Even beyond Flash, I doubt we'll see "drives" at all in the sense that we use them now. The only thing that separates RAM and SSD memory is speed. Once non-volatile memory can be made fast enough, the distinction between RAM and storage goes away. New architecture comes forward. They become one and the same, a single unit, and we finally have our "instant-on" machines.


----------



## dustyjay (Jan 24, 2003)

I will be able feel your furnace all the way to Roseburg.


----------



## hewee (Oct 26, 2001)

Years ago I used to get news letters from Symantec and got a great one that was called "Need For Speed" by Peter Norton. 
Had link to it bookmarked to but it's not good anymore.

But he talked about having more than one drive and partition and even how to have the Fat size on windows I think 16 and 32 on the other partition.

Later I got a book by him also that was free and came with Systemworks and I think the same info is in that book.

This here has good info too.
http://aumha.org/a/parts.htm

Note how the drives are setup and "Swap File" on another drive and I bet at the beginning of the drive.
I had it set up like that on older PC and Swap File was on 2nd drive and also the Temp file and Netscape Cache was on that drive and nothing else. Made things run a lot faster on the Windows 95.
I tried the very best to keep only Windows on the C: drive and not days that would be a lot harder the way programs install a lot more places then the programs folder along and also into profile folders. 
It's just like PhotoShop telling you it's best to have the swap file on another partition. The more reads and writes on the same partition the slower it will get so move things around so the same thing is now getting done 2, 3 or more partitions or drives so it can speed things up. 
Plus when defraged a drive it took very little time and I only had to do 2 of the partitions most of the time because all the other that got used were not being used the same way.

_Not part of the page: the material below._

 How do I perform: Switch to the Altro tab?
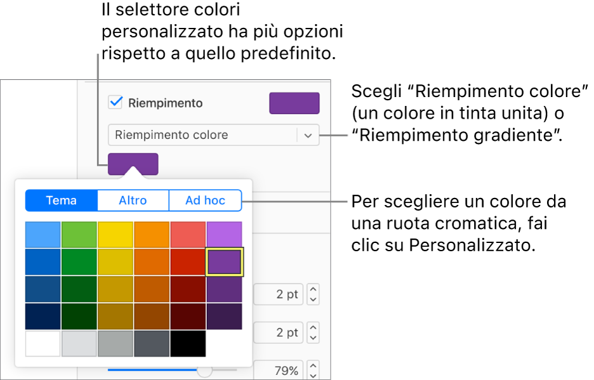point(133,200)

Seeing how I moved and old software is boxed up not sure what the book name was now but it was about 10 years ago and looking here I am guessing it was "Peter Norton's Guide to Norton Systemworks 2.0 ".
http://www.allbookstores.com/Peter-Nortons-Guide-Norton-Systemworks/9780672315282
He has so many books.
http://www.allbookstores.com/Peter-Norton/author/5
Other "Edition" make it look like there is more.

But Norton Speed Disk would let you lock folders so that they stay in one place and not get moved all over as you write files that belong in that filder. That way when it goes to read the data it does not have to be busy looking all over the whole drive or partition but only a part of the partition that the folder is in.

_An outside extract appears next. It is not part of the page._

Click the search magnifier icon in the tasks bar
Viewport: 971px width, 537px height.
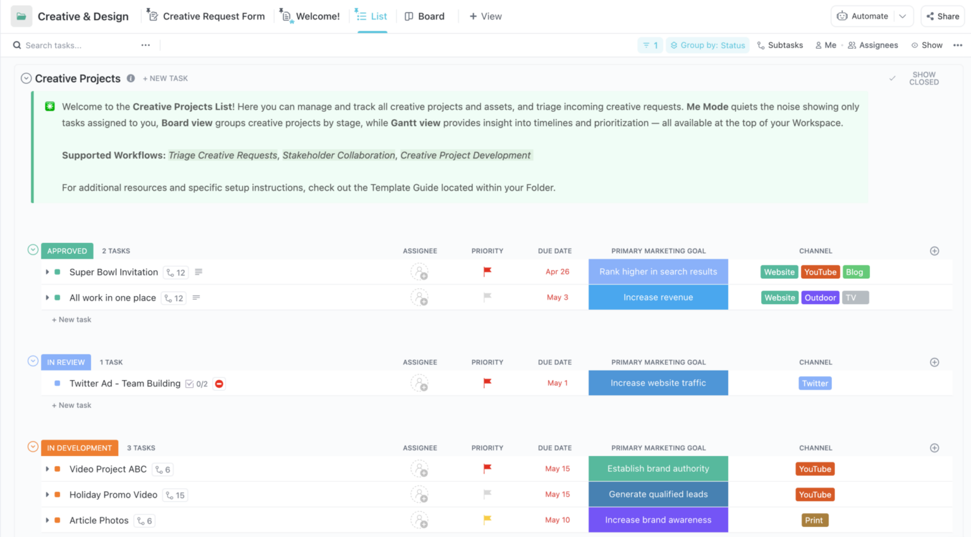[16, 45]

I think he said you should not get a drive over 30 GB or 40 GB and think we were starting to see 80 GB to 100 GB then but he was saying the smaller ones are faster.

Now look at all that is many times faster then 10 years ago.

I remember thinking I never fill up 6.3 GB drive but it got easy to fill drives up. Something that small now days will get full in no time with a couple large program.


----------



## DaveBurnett (Nov 11, 2002)

I keep Win 98SE on all my machines purely for Norton Utilities - specifically Disk Doctor and Speed Disk as they are both the only utilities that fully work correctly with FAT12/16/32 drives. Older PerfectDisk will defrag folder entries and System Files, but CHKDSK does not handle them at all well. I use FAT32 on USB drives mostly, but do keep loads of Portable ,DOS and Linux Apps and recovery stuff on USB disks. My current favourite is a 120Gb MK1214GAH 1.8inch \Drive in a Startech Infosafe USB enclosure.
I have always tried to keep swap files on separate disks (as per Peter's advice years ago)


----------



## hewee (Oct 26, 2001)

Wow must love Norton Utilities as much I do. I have new boxed version of SystemWorks 2005 I never open. That is one that is made to back up with CD etc where it was 2001 or older versions I have used.
I just got that last version because it was like $19.00 with the rebates. Don't see the fights like you used to on selling because of the many other places that sold computers and software are not around now so the fight to bet the others in price stopped. 
Then I moved and got new PC with XP Pro and just changed the old ways but thinking back I always liked Norton Utilities.
Plus we don't see post on it like we used to see a lot of and that is I can not defrag or it keeps starting over etc etc. 
I even tried the Windows defrag and it would start over very easy and I have to watch what was running. But Speed Disk I could defrag and play cards etc on the same drive and never had any trouble. 
Now I don't even worry about the defrag. I use Diskeeper 2009. Newer version would be a lot better but I am OK with what I have. 
I do miss the old Zone Alarm Pro I had on the older PC. Last of the 4.x version and before Check Point took them over and made ZA go down hill. I could still install the old version and have it work. I learned how to save all the info so I can install other older version and put in the key code etc but then it will gave me 30 days but then it lets me change the info and once I do that it tells me my years is up but it acts as if the time ran out and it did years ago so it remembers dates because it check at ZA site. 
I got to find that old Guide to Norton Systemworks 2.0
Plus this is first PC I have not has a Zip drive on. I got like 3 or 4 drive drives. 
Had odd troubles with then but seem if you don't install the software then things are Ok but you are warned not to run Speed Disk on them.


----------